Does Temporary Disability Insurance Help or Hurt the Social Security Disability Program? – Center for Retirement Research

It reduces Social Security applications and new beneficiaries.

Excitement for family and medical leave programs seems to be at an all-time high. My thoughts are mixed: as a human I can see some benefit. As someone trying to run a small organization, extended addresses are just annoying.

Some critics have a specific concern—namely, that Temporary Disability Insurance (TDI), which is typically included in these programs, could serve as an on-ramp to Social Security’s Disability Insurance (DI) program. . Because TDI benefits are not considered earnings, they can provide needed funds during the lengthy application process, encourage workers to apply, and ultimately increase DI rolls.

In contrast, proponents of a national paid leave program argue that TDI workers—especially older workers who are most at risk—will be able to adjust to a health shock and return to work. will allow, thereby reducing reliance on DI.

In a recent studyMy colleagues tried to sort through the evidence. They began with a sample of full-time workers aged 50–60 who experienced a new work-limiting shock and tracked these workers for two to four years, allowing them to submit DI applications. There is plenty of time to do it. They divided the sample into two groups: 1) those with permanent and severe disabilities who were potential DI applicants; and 2) those with less severe impairments who are unlikely to qualify for DI.

And they took advantage of the fact that workers can only access TDI if they live in states with a TDI mandate or if their employer voluntarily offers these benefits. Because data on employer coverage is limited, they compared workers living in states with TDI mandates — California, New Jersey, New York, and Rhode Island — to similar workers in other states.

The effect of TDI for the severely disabled

By four years after disability onset, 39 percent of potential DI applicants had submitted a claim for DI in non-mandate states, compared with only 27 percent in TDI mandate states (see Figure 1). This reduction in applications, however, produces only a small reduction in actual benefit receipt – suggesting that many of those who are no longer applying will not be eligible.

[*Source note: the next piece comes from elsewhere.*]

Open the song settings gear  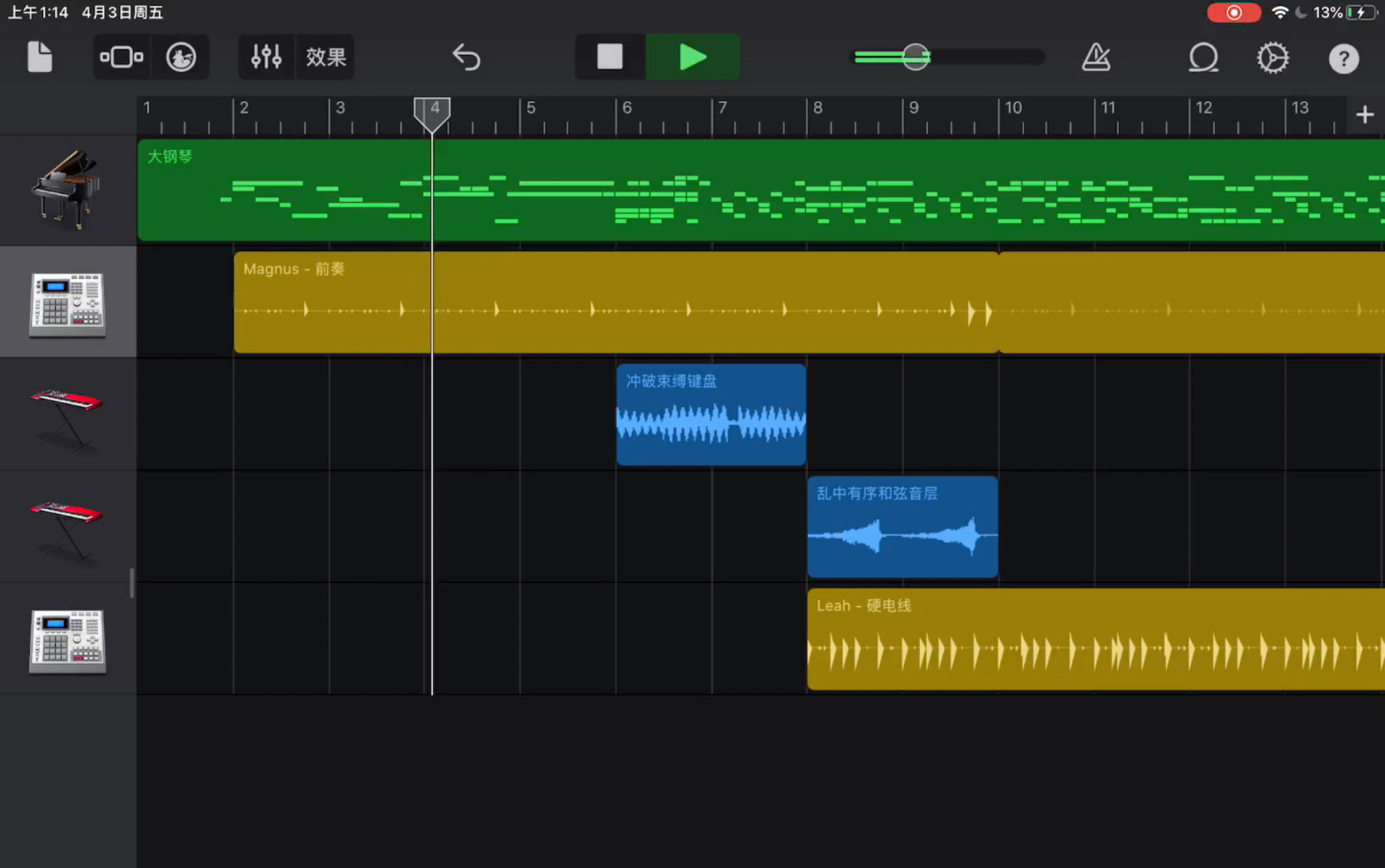(1273, 58)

By Employment – ​​By four years later, only 39 percent of potential DI applicants are employed in non-mandate states, compared to 61 percent in TDI mandate states. These results confirm that the reduction in applications not only reduces the administrative burden for the Social Security Administration, but also allows applicants to continue working.

Effect of TDI for workers with less severe impairments

As expected, access to TDI has no effect on the share of workers with less severe impairment who apply for or receive DI (see Figure 2). However, TDI appears to reduce employment. While the employment rate in non-mandate states was 65 percent—up to four years after disability onset—it was only 50 percent in states with a TDI mandate.

Bar graph showing the share of workers age 50–60 with less severe impairments covered by Social Security Disability Insurance and employment outcomes four years after onset, 1992–2020

This study will address concerns that expanding TDI will negatively impact Social Security DI. For people with severe disabilities, TDI appears to greatly reduce DI application rates, reduce disability somewhat, and increase employment up to four years after the health shock. For those with less severe conditions, TDI has no effect on DI applications or acceptance. The only somewhat worrisome finding is that TDI leads to early retirement for people with less severe impairments.